TASKS AND EXERCISES:
**a)** In the response letter, what color are the authors' responses to the comments?
**b)** Please repeat the part of the response letter that begins at the words "Dear Reviewer and" and stops after the words "find the edits.".

[GIVEN TEXT Boundary: Start]

Dear Reviewer and Editor:

We appreciate the thorough and constructive feedback provided by the reviewer and the editor. We are particularly encouraged by reviewer’s positive assessment that “The authors have chosen a very relevant topic and have meticulously conducted extensive background work on the same.” Further, the editor too noted: “The article covers a very important topic of immediate relevance”. We have carefully considered all comments and suggestions and have made appropriate revisions to strengthen the manuscript. Our responses are in red below. Page numbers where we made edits are highlighted in yellow in the track change version to easily find the edits.

Reviewer #1: The authors have chosen a very relevant topic and have meticulously conducted extensive background work on the same. They have identified various domains of determinants and outcomes for addressing this research question. This is a descriptive study with an analytical component to look for factors associated with the service delivery of Integrated Child Development Services (ICDS). Secondary data analysis has been done. There has been no data collection specifically to answer this research question. The paper has been written very well.

A few queries

1. The Caste variable – it has been speculated in the article that the reason AWWs from SC/ST backgrounds are unable to perform their responsibilities concerning growth monitoring and home visits is because of caste dynamics. However, it has also been mentioned in the paper that the model was adjusted for Caste status. It is a very sensitive topic and needs to be treated carefully.

Response to reviewer: Thank you for this insight. Yes, you’re right that we controlled for household caste and still found that AWW caste was associated with service delivery outcomes, so we have now revised our discussion of this finding to more carefully present the possible interpretations.

[GIVEN TEXT Boundary: End]
[DATA EXTRACTS Boundary: Start]

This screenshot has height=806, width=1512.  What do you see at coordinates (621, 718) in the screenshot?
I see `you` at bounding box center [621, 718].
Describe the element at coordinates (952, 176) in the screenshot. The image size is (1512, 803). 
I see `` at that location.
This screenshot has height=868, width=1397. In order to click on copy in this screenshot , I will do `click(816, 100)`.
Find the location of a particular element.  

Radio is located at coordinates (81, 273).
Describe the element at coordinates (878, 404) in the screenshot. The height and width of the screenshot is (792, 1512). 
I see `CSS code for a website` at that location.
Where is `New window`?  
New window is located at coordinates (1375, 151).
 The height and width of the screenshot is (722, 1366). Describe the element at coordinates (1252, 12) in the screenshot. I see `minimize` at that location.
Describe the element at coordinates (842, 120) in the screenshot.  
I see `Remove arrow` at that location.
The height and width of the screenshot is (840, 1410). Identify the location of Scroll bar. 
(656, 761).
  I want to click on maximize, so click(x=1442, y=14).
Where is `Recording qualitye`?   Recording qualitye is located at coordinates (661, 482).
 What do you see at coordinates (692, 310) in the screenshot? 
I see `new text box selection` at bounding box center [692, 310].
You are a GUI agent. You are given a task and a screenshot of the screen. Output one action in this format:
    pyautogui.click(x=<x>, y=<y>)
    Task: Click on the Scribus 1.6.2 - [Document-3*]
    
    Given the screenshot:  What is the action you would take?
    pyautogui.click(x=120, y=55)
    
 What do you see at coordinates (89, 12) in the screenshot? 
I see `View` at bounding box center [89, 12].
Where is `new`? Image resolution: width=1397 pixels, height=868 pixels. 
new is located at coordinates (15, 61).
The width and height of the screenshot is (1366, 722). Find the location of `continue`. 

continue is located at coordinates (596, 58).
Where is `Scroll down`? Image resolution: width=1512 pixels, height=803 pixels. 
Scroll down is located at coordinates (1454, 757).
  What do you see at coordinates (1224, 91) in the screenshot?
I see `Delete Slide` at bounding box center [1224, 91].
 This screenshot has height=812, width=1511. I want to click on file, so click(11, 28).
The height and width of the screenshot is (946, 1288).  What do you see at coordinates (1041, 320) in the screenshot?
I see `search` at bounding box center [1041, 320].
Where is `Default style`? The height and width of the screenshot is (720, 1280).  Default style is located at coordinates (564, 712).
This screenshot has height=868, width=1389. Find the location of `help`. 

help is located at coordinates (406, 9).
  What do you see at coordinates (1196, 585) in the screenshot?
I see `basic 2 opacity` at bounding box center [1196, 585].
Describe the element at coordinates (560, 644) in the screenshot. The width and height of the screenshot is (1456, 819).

[DATA EXTRACTS Boundary: End]

ANSWER SET:
**a)** Red.

**b)**
Dear Reviewer and Editor:

We appreciate the thorough and constructive feedback provided by the reviewer and the editor. We are particularly encouraged by reviewer’s positive assessment that “The authors have chosen a very relevant topic and have meticulously conducted extensive background work on the same.” Further, the editor too noted: “The article covers a very important topic of immediate relevance”. We have carefully considered all comments and suggestions and have made appropriate revisions to strengthen the manuscript. Our responses are in red below. Page numbers where we made edits are highlighted in yellow in the track change version to easily find the edits.